One of the main aims at present is to tighten the calving pattern, both to ease labour requirements, and also to avoid the inefficiencies that can occur when milking late-lactation cows.

No calvings are due to take place in June or July 2022, with just 12 cows calved in April and only a handful due in May.

The next aim is not to have any cows calving between April and July, and ultimately calve the entire herd in the August to January period.

The high-yielding group on the Jackson farm are housed full-time.

Sexed semen is used in high-index cows and heifers to breed replacements. With the use of sexed semen now complete for this breeding season, it means all potential replacements will be born by the end of January next year.

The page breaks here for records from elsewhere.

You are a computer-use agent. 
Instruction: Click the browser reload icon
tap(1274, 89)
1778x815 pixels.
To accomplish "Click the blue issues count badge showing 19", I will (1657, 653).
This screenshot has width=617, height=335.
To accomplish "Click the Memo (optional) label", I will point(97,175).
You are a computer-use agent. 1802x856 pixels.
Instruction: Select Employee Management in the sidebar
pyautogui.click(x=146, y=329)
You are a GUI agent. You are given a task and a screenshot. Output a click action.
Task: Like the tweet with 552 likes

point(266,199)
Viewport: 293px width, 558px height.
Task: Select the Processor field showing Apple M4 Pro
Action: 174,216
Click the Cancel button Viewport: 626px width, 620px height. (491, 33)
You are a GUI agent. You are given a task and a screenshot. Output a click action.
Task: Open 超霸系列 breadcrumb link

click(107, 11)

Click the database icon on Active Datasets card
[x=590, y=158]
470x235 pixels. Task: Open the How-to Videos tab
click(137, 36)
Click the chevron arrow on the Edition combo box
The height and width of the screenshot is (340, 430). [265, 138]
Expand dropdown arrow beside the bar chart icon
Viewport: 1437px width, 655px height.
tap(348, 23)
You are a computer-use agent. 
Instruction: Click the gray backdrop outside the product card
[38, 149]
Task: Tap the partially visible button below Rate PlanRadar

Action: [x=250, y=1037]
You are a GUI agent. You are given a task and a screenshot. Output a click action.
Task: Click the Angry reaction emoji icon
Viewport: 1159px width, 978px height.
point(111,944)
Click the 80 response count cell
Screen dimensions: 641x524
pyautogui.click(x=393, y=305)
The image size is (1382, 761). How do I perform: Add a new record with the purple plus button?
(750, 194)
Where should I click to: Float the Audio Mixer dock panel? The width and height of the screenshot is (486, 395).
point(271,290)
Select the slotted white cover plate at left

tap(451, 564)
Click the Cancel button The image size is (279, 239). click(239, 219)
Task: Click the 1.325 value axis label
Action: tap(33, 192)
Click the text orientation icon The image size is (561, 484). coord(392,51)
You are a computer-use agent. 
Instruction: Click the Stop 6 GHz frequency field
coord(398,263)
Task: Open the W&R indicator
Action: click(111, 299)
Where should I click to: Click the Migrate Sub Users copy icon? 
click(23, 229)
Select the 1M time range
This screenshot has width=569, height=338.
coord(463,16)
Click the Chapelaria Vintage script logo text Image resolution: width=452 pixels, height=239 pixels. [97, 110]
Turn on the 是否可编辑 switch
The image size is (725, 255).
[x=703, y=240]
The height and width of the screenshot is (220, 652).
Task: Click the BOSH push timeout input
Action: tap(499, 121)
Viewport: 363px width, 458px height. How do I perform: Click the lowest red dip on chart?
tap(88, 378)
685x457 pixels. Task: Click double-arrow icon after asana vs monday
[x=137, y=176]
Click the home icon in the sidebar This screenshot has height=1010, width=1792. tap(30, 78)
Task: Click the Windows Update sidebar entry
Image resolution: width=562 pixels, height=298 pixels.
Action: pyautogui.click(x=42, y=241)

All breeding work on the Jackson farm is udertaken by Genus Reproductive Management Systems (RMS) technicians.

Genomic testing is also done to identify animals with good fat and protein, and fertility traits.

“I would like to get higher fat and protein, but I don’t want to give up on litres of milk. I do believe there are cows out there that will do both. Genomics opens up a mass of options,” said Stephen.

Multi-cut delivering high-quality silage

With a spike in red diesel costs contributing to higher silage contractor charges in 2022, analysis by CAFRE has suggested that this is likely to mean costs per tonne of dry matter for four- or five-cut systems come out significantly ahead of a three-cut system.

However, Stephen Jackson does not intend moving away from his four-cut system this year and, as shown in Table 1, it delivered some exceptional silage in 2021.

Speaking at the event on Tuesday, local dairy consultant Jason McMinn argued that by making high-quality silage, it can help keep the concentrate feed rate down. “If you can utilise the silage correctly, the benefits of a multi-cut system still outweigh the extra contractor costs,” he said.

Nutrition advice on the Jackson farm is provided by Gareth Anderson from Farmgate Nutrition, who pointed out that while silage dry matters in 2021 are probably too high (risk of spoilage etc), it is much easier to formulate a TMR with dry rather than wet silages.

No hay or straw is included in the TMR. “It takes up space,” suggested Stephen Jackson.

Breakeven milk price at 35p/l

The breakeven milk price on the Jackson farm was calculated in 2021 to be 28p/l, but with adjustments made to allow for higher fertiliser, meal and energy costs, that breakeven price is projected to be around 35p/l this year, confirmed Jason McMinn.

The farm had been closed due to TB, but the Jacksons have recently been able to sell surplus dairy stock and beef cattle, while milk prices have been moving in the right direction.

“I was more worried about costs three to four weeks ago than I am now. But I will keep an eye on things,” said Stephen.

Two months ago he installed a diesel generator to try to take down energy costs on the farm, which were approaching £5,000 per month. The generator operates for 12 to 14 hours per day at peak times, and it is currently costing around £2,600 to £2,700 per month in running costs. Add in £800 of other energy costs to cover off peak, it works out at a saving around £1,400 per month.

“It is a quick fix for now to control costs. I will look at other things (such as solar) down the line,” said Stephen.